On the other hand, for ten days every November, the Royal is where city and country come together in a celebration of Ontario’s harvest – from giant pumpkins to many varieties of apples to jams, corn, produce and some of the most beautiful animals you’ve ever seen. Those cows bathed and fluffed up like giant teddy bears will one day be someone’s dinner, but not before they’re bedecked with ribbons to show just what good quality beef they really are.
New this year, and also hidden away in the Upper East Annex, is the Royal Harvest Market where farmers’ market vendors are offering wares for sale. Participants include Monforte, From These Roots, Sovereign Farms, Purple Daze Lavender Farm, The Wicked Bee, Zephyr Organics and more.
Also new this year is The Royal Brew House in Heritage Court. While Ontario craft beer has been served at the Royal in past years, this year it’s been given the spotlight, with the folks from the Griffin Gastropub in Bracebridge operating a pop-up pub that offers dozens of beers from around the province. Check out two new amazing winter beers – the Mocha Porter from Lake of Bays Brewing Company in Baysville, and the Double Chocolate Cranberry Stout from Muskoka Brewing Company. And if beer isn’t your thing, there are a few Ontario VQA wines available as well, including entrants from the Royal Wine Competition.
The produce competition area is tucked away in a corner, but people are still managing to find the giant pumpkins, apple displays and arrays of gourds, kales, and other prize-winning veg. I’m not sure I understand why people keep getting their pictures taken beside the produce (at least, it seemed to be a popular thing to do when we were there on Friday… “Look, it’s me and a bunch of gourds!”) but I’m happy people are finding it and taking the time to look at everything.
Both Northern and Eastern Ontario have sections of the main fair area dedicated to local agriculture and food, and there are plenty of things to taste and buy here from locally made chocolates, fish, meat and even flours and grains. I keep hoping to see an area for Stratford or Haldimand-Norfolk each year, two important areas of the province for food and agriculture that don’t seem to be represented here. The Taste-Real booth has a selection of products from food producers from the Guelph-Wellington area, but it’s one small booth that really deserves to be larger.

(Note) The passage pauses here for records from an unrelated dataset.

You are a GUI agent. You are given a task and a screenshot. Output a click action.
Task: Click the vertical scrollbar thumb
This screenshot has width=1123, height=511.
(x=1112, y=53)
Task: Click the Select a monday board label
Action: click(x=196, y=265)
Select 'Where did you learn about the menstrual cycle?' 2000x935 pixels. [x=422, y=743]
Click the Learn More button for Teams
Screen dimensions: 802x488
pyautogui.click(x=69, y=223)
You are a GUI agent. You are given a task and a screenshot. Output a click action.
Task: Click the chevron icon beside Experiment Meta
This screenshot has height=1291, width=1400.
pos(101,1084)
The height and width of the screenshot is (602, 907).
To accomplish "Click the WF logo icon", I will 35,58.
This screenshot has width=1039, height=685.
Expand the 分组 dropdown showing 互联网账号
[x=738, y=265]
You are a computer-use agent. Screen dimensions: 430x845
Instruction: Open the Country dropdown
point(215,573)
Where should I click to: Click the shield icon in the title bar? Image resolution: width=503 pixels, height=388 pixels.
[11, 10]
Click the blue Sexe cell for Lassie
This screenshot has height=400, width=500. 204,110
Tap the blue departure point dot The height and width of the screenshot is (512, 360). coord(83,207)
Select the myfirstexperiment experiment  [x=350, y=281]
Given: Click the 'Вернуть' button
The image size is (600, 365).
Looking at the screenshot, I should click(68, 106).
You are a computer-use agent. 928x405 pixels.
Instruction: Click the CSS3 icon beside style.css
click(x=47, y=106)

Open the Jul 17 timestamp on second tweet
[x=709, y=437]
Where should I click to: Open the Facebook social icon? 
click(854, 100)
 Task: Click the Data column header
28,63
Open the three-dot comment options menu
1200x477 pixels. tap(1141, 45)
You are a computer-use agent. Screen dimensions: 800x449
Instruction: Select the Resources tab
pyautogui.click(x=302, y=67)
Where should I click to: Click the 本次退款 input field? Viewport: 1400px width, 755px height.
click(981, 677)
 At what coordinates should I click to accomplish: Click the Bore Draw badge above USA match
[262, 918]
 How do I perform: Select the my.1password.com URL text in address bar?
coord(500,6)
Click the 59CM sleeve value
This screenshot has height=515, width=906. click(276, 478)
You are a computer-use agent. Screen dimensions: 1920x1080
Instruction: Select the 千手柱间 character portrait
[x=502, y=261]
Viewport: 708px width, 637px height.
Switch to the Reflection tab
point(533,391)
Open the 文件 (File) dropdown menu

Not that I’m harping on the Royal, honest. There’s still lots of wonderful stuff going on every day of the fair at the Entertaining at Home stage with Cuisine Canada’s Canada Can Cook demos and competitions, as well as the Be Healthy Stage with their So You Think You(th) Can cook competition, and there are plenty of samples, info sheets and recipe cards to collect and take home.
And of course it wouldn’t be the Royal without the booths selling fudge, apple blossoms, maple syrup and other treats. There are also a number of restaurants serving higher-end cuisine, and the food court full of not-so-healthy grub like poutine and fish and chips that you eat anyway, because it’s the fair.
Meeting your food is also an important part of the Royal, and strolling among the cows, pigs, goats and sheep is a good way to learn about where your food really comes from. It’s not always pleasant to realize that the cute pig eventually becomes bacon, but it’s so important for city folks to be able to put the two together and both appreciate and respect the works that farmers do.
The Royal Agricultural Winter Fair runs until November 14th at the Canadian National Exhibition. Admission is $16 – $20. Check the website for a full daily schedule of events.